[START OF Entries provided]

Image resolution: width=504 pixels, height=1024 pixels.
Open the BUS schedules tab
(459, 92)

[END OF Entries provided]
[START OF Entries provided]

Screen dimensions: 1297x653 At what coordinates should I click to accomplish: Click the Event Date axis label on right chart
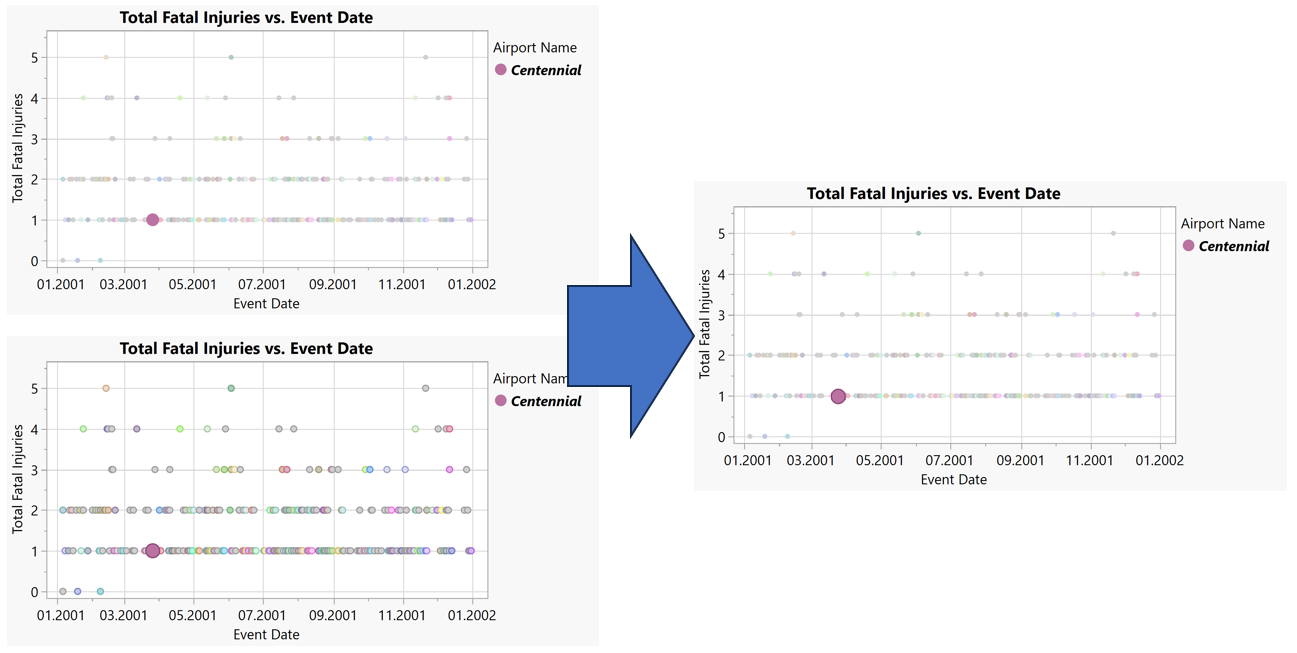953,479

[END OF Entries provided]
[START OF Entries provided]

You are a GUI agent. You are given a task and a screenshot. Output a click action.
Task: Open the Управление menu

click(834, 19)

[END OF Entries provided]

Print the lines above from the line with "You are a GUI" to the line with "click(834, 19)", both included, copying each one precisely.

You are a GUI agent. You are given a task and a screenshot. Output a click action.
Task: Open the Управление menu

click(834, 19)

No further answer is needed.